The Coalition for a Conservative Majority (CCM) — co-founded by Mr. DeLay, Texas Republican, and former Ohio Secretary of State Ken Blackwell — will establish “chapters” in all 50 states, which will be used to lobby lawmakers, coordinate political messages and influence members of the press.
“Right now, liberals are better organized, funded and active than I have ever witnessed,” Mr. DeLay said. “Our goal is to work with the talented leaders of the conservative movement to complement their efforts, using an army of activists to push for the policies and leadership conservatives are begging for.”
Roll Call reports that while CCM is DeLay’s baby, Ken Blackwell is going to be doing most of the heavy lifting:
CCM, a DeLay brainchild, actually will be headed by former Ohio Secretary of State Ken Blackwell (R), who lost his 2006 gubernatorial bid to then-Rep. Ted Strickland (D). But DeLay is helping to establish CCM as a viable group and is in the midst of raising money for the venture and building its infrastructure.
CCM plans to establish several local chapters in major media markets throughout the country (a meeting of the Houston chapter, in DeLay’s political backyard, is scheduled for Nov. 27). CCM particularly is targeting those media markets where left-of-center advocacy groups and 527s are operating.
Through these chapters and Blackwell’s personal outreach, CCM plans to “identify, recruit, train, inspire, activate and mobilize conservative activists to take specific action on policy issues and political causes” nationwide, according to an advance copy of the group’s brochure obtained by Roll Call.
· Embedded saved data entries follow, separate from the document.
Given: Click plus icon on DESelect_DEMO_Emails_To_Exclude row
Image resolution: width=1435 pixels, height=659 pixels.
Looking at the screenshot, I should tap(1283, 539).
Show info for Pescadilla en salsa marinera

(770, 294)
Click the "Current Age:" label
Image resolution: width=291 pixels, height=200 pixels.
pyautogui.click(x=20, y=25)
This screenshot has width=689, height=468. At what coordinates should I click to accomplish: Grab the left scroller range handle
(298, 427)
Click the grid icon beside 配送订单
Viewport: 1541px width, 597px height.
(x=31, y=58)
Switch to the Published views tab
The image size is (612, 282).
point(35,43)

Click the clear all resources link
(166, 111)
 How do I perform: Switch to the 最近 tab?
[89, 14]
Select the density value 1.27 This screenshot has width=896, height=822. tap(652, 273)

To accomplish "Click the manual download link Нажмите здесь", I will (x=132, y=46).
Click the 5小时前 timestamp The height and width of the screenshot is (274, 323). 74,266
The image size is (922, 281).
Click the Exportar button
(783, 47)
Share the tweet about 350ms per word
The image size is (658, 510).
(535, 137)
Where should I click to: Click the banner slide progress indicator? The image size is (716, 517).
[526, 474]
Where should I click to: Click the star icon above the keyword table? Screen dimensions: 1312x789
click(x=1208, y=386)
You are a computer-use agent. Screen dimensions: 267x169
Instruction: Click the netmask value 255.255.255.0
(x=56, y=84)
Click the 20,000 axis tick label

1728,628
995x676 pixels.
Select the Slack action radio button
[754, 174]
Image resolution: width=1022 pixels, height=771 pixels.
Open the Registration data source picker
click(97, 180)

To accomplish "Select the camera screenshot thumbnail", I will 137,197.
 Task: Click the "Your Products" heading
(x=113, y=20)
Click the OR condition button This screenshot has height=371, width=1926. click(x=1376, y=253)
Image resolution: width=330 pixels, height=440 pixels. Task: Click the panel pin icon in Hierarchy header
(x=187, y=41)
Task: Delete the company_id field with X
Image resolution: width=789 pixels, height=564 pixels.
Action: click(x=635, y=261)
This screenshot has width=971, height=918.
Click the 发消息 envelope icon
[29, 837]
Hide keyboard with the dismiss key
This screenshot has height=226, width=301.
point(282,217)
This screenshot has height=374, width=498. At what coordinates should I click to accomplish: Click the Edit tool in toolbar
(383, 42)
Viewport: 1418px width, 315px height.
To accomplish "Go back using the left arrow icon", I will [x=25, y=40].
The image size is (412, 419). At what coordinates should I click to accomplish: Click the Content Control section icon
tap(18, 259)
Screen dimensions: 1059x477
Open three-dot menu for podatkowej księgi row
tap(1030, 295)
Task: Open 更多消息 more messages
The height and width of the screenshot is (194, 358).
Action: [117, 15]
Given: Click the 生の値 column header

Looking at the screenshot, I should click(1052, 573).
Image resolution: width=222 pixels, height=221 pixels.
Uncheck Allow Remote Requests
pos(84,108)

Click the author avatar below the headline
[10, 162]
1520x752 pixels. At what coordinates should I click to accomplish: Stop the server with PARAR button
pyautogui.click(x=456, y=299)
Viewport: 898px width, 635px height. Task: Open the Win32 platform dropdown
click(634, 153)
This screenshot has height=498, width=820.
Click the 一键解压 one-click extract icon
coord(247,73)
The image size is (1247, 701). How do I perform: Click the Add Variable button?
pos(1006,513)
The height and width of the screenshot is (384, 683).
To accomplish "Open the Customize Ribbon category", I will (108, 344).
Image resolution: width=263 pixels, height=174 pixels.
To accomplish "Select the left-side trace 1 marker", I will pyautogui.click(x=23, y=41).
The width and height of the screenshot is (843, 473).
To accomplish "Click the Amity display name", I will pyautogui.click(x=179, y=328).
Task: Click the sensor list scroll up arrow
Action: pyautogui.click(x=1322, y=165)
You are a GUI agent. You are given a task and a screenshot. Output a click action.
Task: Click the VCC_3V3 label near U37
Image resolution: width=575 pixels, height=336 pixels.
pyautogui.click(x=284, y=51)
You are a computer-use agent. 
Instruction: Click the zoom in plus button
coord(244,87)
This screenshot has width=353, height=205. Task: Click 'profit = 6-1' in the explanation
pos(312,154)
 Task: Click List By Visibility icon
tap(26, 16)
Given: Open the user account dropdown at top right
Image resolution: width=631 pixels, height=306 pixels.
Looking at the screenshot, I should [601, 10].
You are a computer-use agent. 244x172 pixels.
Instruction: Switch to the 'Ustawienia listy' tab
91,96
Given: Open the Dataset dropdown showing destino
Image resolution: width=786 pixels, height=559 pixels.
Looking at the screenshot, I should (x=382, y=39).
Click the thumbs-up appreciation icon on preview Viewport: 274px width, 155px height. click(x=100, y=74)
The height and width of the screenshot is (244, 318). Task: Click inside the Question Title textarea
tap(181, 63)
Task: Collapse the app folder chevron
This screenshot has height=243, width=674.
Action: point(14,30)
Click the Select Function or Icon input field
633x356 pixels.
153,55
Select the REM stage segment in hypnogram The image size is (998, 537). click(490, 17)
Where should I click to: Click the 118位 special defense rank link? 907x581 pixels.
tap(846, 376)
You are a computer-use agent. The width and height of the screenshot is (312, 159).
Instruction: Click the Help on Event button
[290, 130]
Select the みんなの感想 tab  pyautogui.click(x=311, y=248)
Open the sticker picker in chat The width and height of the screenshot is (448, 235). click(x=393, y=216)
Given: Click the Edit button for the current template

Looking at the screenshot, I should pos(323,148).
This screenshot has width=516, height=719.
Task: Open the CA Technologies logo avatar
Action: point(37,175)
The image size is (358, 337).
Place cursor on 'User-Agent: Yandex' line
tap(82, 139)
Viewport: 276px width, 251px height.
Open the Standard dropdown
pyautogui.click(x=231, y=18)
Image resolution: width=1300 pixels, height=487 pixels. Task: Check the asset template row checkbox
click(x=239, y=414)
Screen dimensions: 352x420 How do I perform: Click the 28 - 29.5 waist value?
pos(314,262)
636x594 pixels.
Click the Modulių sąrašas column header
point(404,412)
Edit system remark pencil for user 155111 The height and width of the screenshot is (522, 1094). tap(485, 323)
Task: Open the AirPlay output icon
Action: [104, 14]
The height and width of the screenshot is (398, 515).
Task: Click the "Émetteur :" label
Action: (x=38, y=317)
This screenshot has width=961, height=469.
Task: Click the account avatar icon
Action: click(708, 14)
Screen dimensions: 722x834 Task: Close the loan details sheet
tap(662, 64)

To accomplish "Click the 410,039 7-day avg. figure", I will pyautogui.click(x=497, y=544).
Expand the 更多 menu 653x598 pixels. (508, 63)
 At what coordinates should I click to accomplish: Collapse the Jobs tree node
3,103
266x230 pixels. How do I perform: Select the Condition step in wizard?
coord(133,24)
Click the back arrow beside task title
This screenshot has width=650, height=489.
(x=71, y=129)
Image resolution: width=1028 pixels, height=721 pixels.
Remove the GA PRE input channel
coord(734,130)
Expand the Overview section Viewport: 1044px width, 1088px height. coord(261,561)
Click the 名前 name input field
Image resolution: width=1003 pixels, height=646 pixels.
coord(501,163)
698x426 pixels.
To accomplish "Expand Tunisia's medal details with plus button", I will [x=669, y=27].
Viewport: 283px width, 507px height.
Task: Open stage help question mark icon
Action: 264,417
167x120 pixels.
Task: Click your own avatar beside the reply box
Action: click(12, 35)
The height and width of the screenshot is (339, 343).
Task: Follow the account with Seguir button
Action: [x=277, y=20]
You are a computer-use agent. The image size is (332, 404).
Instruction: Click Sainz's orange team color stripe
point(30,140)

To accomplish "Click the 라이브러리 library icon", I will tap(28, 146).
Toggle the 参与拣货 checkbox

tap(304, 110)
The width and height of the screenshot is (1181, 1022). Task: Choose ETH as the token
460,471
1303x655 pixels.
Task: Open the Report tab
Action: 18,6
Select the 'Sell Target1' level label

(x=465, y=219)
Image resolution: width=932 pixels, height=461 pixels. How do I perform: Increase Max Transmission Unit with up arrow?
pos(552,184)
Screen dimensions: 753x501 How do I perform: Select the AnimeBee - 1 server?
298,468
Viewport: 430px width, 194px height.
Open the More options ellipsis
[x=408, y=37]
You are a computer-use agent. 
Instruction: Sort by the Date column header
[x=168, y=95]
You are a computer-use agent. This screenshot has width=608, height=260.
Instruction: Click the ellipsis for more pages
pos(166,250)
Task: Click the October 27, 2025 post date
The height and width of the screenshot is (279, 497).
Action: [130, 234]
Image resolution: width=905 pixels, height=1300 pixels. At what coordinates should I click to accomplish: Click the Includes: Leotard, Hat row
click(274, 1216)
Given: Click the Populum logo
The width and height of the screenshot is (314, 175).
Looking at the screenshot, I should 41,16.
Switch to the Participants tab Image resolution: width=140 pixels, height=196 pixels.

Moving forward, DeLay will remain active in CCM, in particular as honorary finance chairman. DeLay has spent the past year building the foundation of the organization and preparing it for launch. Blackwell is serving as CCM’s chairman.
Blackwell is a logical choice to partner with DeLay in this effort to unify the Republican Party’s economic and social conservative base since, following the failure of his own 2006 gubernatorial bid, Blackwell was embraced by both strands of the GOP’s base, securing not only a position as Senior Fellow for Family Empowerment with the socially conservative Family Research Council, but positions with the economically conservative National Taxpayers Union and Club for Growth as well.
On top of that, Blackwell shares DeLay’s gift for inflammatory, partisan rhetoric:
CCM believes it will be uniquely suited to bring together “security, economic, and cultural conservatives” by uniting them behind a common agenda committed to protecting American families from their myriad of “enemies”:
Conservatives believe that security without prosperity is fleeting and that prosperity without security is impossible. We believe the family – rather than the group or the consumer – is the basic unit of society and civilization and that government as such has a special responsibility to protect our families, and in particular our children from all enemies: foreign, domestic, or judicial.
It is good to see that DeLay has not lost his taste for demonizing and threatening the judiciary since leaving office.